Fort Steele and The Wild Horse River Gold Rush

History of The Paradise Mine (Part 1)

North West Company coat of arms, ca. 1800-1820
Unknown Artist/Library and Archives Canada/C-008711

In the early years of the 19th Century the area now known as the East Kootenay was part of a fur trading district known as the Columbia District in the Pacific Northwest region of British North America.  Much of its territory overlapped with the disputed Oregon Country to the south. It was explored by the North West Company between 1793 and 1811, and established as an operating fur district around 1810.

The North West Company was absorbed into the Hudson’s Bay Company in 1821.  Operations west of the Rocky Mountains were reorganized and the fur districts of New Caledonia to the north and Columbia to the south were merged in 1827 under the name Columbia Department.

The Oregon Treaty with the USA in 1846 marked the effective end of the Hudson’s Bay Company’s Columbia Department. The Fraser Canyon Gold Rush in 1858 brought an influx of Americans into New Caledonia and Columbia.  This resulted in a threat to the colonial interests and distant sovereignty of Great Britain and prompted the British colonial office to formally designate the mainland as the Colony of British Columbia (In 1871, it became the sixth province of Canada), with New Westminster as its capital.

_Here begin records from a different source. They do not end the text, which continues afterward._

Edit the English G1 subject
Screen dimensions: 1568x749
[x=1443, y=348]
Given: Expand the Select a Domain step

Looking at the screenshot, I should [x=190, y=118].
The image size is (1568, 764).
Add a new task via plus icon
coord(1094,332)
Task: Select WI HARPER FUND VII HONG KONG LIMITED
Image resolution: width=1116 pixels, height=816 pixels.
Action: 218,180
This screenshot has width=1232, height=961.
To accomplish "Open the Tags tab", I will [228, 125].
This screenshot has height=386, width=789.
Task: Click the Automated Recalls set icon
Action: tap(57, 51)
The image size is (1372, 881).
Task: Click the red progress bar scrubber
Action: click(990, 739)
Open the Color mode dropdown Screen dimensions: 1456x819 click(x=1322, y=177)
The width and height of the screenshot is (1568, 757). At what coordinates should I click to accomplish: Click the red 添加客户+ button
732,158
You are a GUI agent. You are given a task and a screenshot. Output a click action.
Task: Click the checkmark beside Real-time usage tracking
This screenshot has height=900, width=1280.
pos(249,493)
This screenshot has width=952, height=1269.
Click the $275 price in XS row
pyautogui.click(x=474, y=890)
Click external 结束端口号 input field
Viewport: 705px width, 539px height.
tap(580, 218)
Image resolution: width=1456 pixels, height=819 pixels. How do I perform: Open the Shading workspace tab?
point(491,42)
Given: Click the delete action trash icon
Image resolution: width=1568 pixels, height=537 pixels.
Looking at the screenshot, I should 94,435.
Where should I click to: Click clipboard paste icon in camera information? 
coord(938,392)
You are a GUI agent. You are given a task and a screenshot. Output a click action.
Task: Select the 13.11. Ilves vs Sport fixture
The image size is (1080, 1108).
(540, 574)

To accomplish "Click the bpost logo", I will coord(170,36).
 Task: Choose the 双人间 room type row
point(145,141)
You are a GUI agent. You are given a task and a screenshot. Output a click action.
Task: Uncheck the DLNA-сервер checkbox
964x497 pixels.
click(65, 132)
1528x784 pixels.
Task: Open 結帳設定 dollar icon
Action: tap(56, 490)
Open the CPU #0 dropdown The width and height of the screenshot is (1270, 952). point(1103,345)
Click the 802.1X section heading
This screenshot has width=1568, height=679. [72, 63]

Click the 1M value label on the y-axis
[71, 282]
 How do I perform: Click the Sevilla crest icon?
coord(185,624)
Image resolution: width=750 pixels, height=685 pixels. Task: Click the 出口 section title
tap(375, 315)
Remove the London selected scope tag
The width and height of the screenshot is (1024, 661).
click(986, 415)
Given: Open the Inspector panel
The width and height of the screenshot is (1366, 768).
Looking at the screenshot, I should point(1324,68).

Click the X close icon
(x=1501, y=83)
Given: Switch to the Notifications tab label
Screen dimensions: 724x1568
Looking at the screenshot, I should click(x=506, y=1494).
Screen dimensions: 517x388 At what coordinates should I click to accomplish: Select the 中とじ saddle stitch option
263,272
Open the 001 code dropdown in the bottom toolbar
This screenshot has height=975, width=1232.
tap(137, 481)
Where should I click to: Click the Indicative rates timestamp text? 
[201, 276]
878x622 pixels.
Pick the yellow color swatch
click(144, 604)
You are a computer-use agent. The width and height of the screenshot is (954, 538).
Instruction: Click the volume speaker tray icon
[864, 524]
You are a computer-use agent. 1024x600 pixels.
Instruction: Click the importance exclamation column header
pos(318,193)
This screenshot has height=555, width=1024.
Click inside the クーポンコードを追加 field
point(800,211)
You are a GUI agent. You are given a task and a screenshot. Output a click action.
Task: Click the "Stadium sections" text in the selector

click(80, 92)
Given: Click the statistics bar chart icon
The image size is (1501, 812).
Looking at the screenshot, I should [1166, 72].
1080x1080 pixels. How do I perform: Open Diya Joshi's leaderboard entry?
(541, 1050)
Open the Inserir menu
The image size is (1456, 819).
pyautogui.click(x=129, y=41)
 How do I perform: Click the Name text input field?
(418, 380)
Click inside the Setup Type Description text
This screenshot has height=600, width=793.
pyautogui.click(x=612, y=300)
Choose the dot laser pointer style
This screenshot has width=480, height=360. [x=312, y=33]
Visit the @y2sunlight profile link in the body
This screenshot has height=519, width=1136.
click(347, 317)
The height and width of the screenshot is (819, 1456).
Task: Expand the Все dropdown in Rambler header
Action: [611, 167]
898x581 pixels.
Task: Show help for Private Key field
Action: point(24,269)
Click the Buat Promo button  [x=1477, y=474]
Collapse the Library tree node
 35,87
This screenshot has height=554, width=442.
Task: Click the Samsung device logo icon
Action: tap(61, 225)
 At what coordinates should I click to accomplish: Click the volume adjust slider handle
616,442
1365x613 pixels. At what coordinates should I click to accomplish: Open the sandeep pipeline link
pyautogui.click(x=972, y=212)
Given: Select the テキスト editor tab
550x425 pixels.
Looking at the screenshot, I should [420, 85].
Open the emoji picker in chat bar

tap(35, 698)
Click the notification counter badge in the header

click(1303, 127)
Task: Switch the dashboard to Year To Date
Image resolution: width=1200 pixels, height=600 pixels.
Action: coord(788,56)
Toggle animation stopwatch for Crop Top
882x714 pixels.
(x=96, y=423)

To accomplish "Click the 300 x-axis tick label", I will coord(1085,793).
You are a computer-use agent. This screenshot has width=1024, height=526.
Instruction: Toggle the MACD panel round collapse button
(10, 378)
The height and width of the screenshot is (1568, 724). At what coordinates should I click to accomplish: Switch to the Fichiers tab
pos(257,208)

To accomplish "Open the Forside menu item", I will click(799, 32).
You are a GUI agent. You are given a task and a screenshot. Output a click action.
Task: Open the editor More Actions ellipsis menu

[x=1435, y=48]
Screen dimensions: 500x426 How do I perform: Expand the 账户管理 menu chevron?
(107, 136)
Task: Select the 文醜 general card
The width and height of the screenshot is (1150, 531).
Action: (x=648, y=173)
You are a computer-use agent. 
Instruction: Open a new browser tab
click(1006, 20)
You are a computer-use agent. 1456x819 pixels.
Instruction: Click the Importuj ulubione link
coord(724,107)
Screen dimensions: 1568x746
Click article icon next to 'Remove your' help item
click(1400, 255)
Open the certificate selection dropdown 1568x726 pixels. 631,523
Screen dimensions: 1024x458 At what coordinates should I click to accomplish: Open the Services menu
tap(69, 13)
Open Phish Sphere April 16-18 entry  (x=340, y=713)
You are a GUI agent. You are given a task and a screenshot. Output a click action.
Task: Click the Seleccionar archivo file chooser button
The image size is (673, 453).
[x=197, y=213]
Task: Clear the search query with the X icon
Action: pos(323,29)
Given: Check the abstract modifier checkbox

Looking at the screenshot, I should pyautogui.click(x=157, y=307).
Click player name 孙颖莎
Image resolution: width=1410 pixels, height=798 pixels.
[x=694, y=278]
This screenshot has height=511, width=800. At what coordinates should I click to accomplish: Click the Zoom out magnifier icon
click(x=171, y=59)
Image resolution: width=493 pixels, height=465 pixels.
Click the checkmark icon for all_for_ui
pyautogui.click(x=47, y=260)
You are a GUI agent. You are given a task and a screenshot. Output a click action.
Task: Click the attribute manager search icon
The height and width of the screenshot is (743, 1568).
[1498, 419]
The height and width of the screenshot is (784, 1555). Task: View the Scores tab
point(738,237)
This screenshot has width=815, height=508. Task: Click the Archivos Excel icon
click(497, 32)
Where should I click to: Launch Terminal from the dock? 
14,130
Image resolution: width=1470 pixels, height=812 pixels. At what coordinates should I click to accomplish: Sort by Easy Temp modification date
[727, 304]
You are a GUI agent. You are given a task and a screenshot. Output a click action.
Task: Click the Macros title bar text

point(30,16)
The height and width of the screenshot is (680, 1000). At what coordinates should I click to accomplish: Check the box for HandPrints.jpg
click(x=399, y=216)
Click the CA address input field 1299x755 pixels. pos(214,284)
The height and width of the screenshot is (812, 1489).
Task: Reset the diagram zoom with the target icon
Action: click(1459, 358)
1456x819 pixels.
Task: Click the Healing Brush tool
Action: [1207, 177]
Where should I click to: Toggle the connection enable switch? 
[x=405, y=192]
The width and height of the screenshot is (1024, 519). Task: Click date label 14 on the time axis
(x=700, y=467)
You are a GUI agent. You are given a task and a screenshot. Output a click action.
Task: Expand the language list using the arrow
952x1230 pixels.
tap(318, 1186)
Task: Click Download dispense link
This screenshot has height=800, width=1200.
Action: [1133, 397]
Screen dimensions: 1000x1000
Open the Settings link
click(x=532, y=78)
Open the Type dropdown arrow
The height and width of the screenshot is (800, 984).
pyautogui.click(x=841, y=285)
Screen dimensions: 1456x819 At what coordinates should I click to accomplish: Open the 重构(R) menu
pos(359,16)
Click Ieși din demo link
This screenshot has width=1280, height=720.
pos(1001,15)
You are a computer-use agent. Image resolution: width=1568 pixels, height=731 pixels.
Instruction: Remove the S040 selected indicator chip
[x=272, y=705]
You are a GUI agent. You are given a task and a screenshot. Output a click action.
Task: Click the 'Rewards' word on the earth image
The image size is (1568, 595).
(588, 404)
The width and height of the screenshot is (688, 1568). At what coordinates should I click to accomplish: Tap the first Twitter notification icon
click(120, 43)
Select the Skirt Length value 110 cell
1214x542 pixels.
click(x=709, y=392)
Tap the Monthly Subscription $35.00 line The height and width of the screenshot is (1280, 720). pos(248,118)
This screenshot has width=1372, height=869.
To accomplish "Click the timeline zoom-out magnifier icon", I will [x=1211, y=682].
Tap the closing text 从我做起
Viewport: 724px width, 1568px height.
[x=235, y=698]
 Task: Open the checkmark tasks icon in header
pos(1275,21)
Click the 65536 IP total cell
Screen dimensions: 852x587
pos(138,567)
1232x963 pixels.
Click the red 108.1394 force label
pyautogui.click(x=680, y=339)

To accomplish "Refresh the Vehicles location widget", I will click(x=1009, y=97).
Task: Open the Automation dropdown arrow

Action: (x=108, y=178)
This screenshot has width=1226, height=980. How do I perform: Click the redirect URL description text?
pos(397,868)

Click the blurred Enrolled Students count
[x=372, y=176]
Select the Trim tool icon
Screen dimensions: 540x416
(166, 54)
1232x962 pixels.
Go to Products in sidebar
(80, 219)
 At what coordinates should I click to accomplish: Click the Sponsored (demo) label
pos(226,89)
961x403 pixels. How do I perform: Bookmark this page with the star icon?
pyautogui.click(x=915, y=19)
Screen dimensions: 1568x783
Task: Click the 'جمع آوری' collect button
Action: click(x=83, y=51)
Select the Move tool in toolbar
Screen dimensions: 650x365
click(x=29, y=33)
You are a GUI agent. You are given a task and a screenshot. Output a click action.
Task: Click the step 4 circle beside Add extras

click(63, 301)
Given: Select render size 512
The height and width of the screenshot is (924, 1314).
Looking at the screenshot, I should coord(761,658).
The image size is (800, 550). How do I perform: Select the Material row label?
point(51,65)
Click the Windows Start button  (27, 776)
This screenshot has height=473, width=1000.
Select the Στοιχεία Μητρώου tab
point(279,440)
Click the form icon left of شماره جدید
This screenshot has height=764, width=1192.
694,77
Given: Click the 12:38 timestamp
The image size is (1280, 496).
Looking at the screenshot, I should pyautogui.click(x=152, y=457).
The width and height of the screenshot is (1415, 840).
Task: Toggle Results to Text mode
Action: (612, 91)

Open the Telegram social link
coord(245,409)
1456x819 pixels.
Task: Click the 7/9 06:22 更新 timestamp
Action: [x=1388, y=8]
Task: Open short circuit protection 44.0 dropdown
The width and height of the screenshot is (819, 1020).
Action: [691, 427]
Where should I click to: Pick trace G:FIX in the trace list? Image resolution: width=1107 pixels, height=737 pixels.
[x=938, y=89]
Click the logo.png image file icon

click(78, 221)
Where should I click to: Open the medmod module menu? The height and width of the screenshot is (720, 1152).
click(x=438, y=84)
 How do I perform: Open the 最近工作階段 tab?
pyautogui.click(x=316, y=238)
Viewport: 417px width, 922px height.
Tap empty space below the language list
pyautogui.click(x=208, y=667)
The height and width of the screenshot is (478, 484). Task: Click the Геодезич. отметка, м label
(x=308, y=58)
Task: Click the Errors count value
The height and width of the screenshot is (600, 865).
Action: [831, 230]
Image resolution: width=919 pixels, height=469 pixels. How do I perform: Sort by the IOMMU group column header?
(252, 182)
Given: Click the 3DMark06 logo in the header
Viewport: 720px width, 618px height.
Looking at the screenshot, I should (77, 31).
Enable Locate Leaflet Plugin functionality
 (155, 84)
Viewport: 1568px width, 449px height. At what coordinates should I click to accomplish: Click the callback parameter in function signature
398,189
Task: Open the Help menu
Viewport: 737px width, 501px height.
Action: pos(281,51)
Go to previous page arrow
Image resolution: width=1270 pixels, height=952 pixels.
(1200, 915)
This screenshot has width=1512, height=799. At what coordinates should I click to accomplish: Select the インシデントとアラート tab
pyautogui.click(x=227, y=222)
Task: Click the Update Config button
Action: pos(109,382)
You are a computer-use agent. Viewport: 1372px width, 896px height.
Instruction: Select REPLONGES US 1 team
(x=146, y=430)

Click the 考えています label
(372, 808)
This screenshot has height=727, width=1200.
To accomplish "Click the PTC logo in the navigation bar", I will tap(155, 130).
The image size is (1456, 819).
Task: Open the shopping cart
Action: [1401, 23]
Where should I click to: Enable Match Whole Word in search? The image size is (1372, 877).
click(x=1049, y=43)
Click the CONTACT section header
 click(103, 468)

A series of gold rushes in various parts of the province followed, the largest and most famous being the Cariboo Gold Rush in 1862.  Wild Horse River near Cranbrook, BC was discovered in the fall of 1863 by American prospectors. The Wild Horse River yielded close to $7,000,000 in gold during the gold rush. The river is considered to be one of the greatest gold creeks in the entire province of British Columbia. A miner named Mike Reynolds who mined the river in the 1860s recovered a 36 ounce gold nugget.

 

Gold Rush Miners

The gold rush of 1864 was directly responsible for the creation of Galbraith’s Ferry which later became known as Fort Steele.  Galbraith’s Ferry was a gold rush boom town founded in 1864 by John Galbraith who operated a ferry to take gold prospectors across the Kootenay River for a hefty price.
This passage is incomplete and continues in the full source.